# Stored records
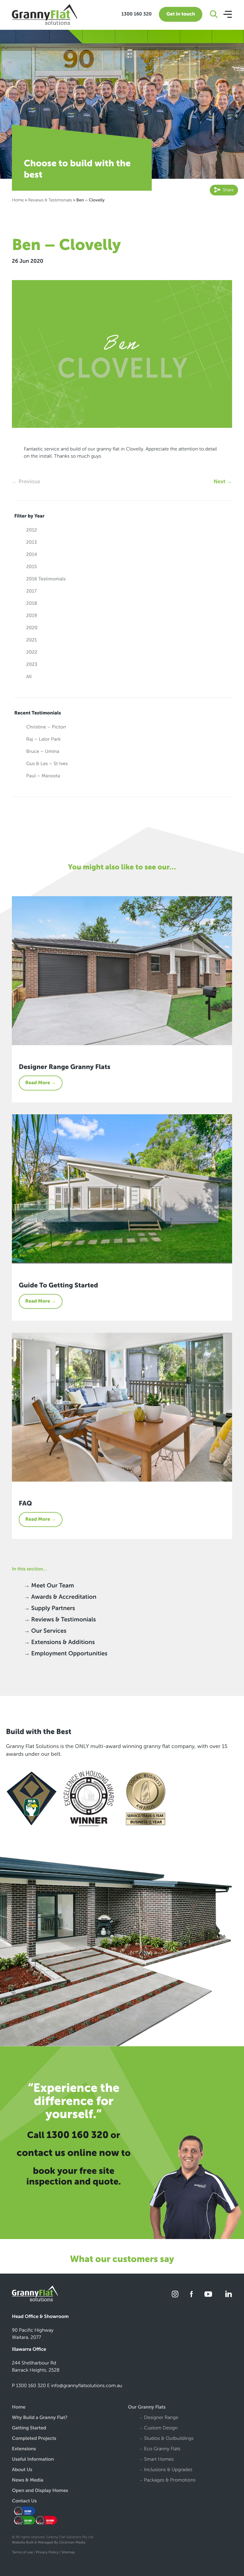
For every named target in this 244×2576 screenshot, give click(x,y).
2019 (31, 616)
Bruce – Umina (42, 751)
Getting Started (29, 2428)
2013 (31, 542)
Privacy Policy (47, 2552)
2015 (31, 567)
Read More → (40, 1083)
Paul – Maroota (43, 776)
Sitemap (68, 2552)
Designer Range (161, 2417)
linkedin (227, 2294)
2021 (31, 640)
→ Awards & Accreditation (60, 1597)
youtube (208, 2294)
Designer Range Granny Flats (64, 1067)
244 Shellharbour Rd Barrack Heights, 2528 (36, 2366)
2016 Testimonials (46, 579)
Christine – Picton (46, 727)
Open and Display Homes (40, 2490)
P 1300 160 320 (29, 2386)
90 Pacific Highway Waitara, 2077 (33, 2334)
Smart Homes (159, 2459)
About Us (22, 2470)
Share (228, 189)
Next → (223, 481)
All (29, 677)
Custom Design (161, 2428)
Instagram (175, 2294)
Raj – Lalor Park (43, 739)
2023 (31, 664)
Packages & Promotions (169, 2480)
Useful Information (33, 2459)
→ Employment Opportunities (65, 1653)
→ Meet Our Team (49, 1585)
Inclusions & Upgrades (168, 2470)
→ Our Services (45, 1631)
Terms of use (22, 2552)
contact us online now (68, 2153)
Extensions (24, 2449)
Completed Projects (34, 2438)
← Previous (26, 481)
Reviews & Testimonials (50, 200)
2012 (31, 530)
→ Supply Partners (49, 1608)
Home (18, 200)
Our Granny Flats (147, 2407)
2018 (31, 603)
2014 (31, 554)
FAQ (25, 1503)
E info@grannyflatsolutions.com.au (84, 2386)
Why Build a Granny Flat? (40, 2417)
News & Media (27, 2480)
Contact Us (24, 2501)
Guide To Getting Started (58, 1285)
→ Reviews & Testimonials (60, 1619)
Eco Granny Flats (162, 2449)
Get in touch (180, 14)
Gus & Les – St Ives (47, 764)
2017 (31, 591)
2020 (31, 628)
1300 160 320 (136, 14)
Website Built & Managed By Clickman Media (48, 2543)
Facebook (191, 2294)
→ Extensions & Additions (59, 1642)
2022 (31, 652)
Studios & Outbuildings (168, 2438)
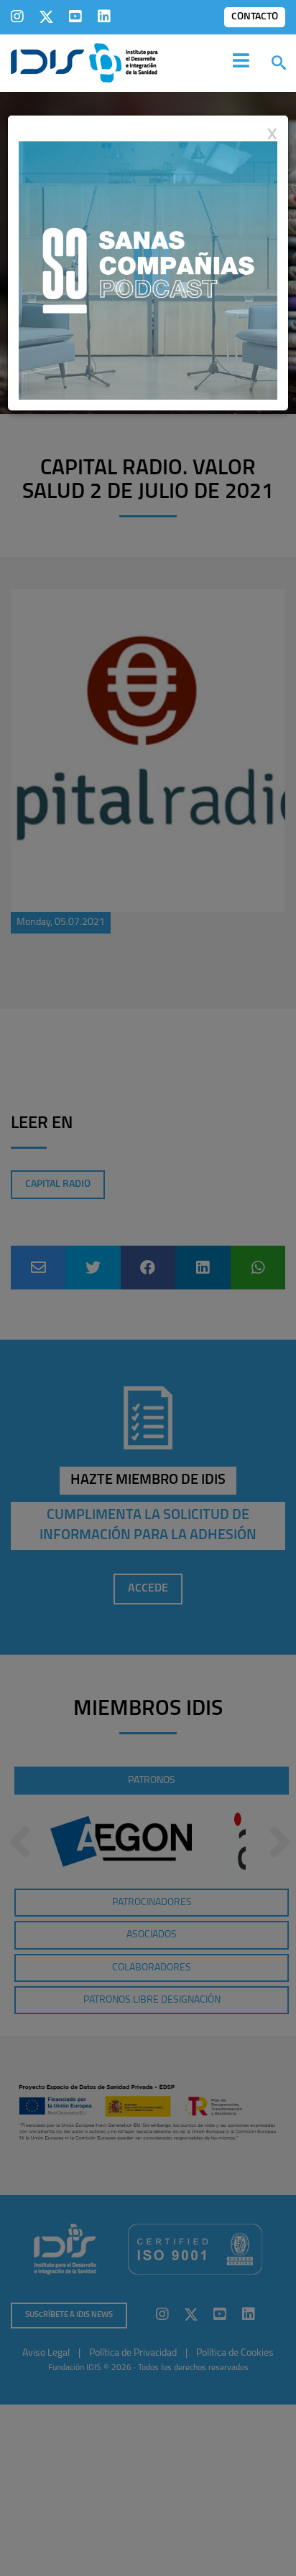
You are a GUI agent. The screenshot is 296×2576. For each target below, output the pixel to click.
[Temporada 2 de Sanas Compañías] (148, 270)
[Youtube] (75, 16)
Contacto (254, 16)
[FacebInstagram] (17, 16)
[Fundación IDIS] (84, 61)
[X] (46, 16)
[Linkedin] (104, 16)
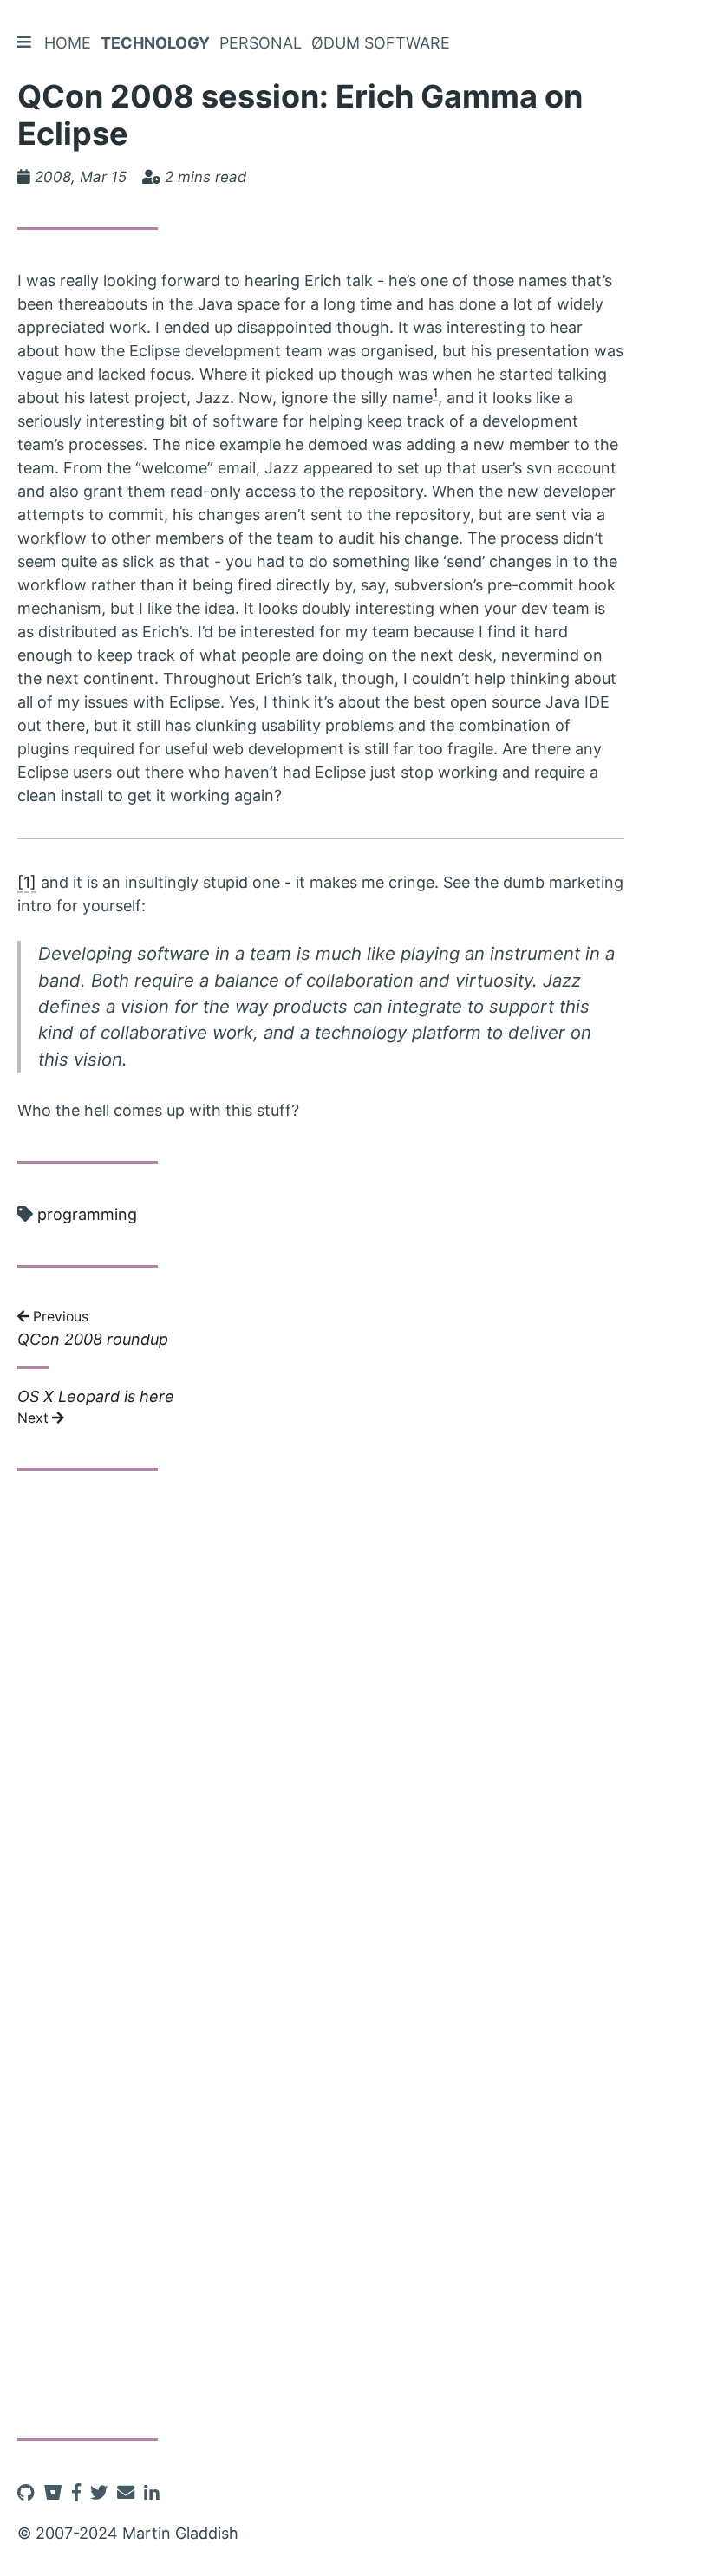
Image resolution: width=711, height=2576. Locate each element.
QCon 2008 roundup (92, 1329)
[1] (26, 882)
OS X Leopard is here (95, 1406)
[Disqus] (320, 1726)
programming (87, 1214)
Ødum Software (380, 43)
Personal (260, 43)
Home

# Exercise details
Search the entries for the word "Designer". Copy each line where it appears.

# Task answer
Designer Range (161, 2417)
Designer Range Granny Flats (64, 1067)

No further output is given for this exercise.